Kinematic and aerodynamic results from banked turns in silver-washed fritillaries. (a) Bank angle (θ), defined as the angle between a line connecting the wing-tips and the horizon, and yaw angle (φ) as the angle between a line perpendicular to the wing-tip line and the tangent of the horizontally projected path of the turn. U_eff is the flight speed. (b) Bank angle is positively correlated (p < 0.0001) with speed of change of heading ($\dot{\gamma }$) (Blue line: θ = 0.80 (CI ± 0.33) * $\dot{\gamma }+1.62(\mathrm{CI}\pm 8.36)$, r² = 0.67). For this and the following panels, shaded areas indicate CI of the slope of the fitted lines. (c) Yaw angle was negatively correlated with bank angle (p = 0.024) i.e. showing an uncorrected adverse yaw, but with rather large variation (blue line: φ = –0.46 (CI ± 0.4) * θ –0.72 (CI ± 7.59), r² = 0.17). (d) We found a positive relation between the yaw angle during the downstroke (φ_d) and the upstroke (φ_u) (p < 0.0001) with a stronger adverse yaw during upstroke than during downstroke (blue line: φ_u = 1.68 (CI ± 0.35) * φ_d + 0.25 (CI ± 3.62), r² = 0.75), differing significantly from the predicted 1 : 1 relation (black line). (e) Yaw angle during upstroke correlated well with average side impulse generated during upstroke (I_u) (p < 0.001) (blue line: I_u = 3.62 × 10⁻⁷ (CI ± 1.19 × 10⁻⁷) * φ_u – 2.22 × 10⁻⁶ (CI ± 2.27 × 10⁻⁶), r² = 0.58), where upstroke impulse acted in the opposite direction to the required centripetal force. (f) Yaw angle during upstroke determines the direction of impulse generated during upstroke (φ_Iu) (p = 0.002) (blue line: φ_Iu = 0.80 (CI ± 0.51) * φ_u −1.60 (CI ± 12.3), r² = 0.38), which does not differ from the expected 1 : 1 relation (black line). Regressions are from a mixed linear model taking into account repeated measures within individuals.

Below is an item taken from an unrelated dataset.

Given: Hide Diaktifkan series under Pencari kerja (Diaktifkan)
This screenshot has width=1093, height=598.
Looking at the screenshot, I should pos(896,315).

We found that adverse yaw was more pronounced during upstroke than downstroke (figure 1d and figure 2), suggesting yaw changes dynamically through the wing stroke, something also suggested in cicadas [10]. Conventionally viewed, adverse yaw acts only during the initial rolling motion of banked turns and when the desired bank angle is achieved, lift is symmetrical and adverse yaw torque ceases. That we see adverse yaw varying between up and downstroke in our butterflies suggests that some additional mechanism is at work. The velocity difference between the two wings, where during a tight turn the outer wing will move faster through the air than the inner wing and generate a higher profile drag, will for example result in an adverse yaw torque.

Figure 2.

Vortex wake of a butterfly during a banked turn. The wake, seen from above with flight direction to the left, illustrates variation in yaw angle of the wake between downstroke and upstroke, as indicated by the dashed lines. The upstroke wake indicates force production in the horizontal plane, perpendicular to the dashed line, resulting in thrust and sideways force opposite to the centripetal force required to conduct the turn. Vortices are shown as iso-surfaces of q-criterion coloured by downwash velocity (blue downwards flow and red upwards).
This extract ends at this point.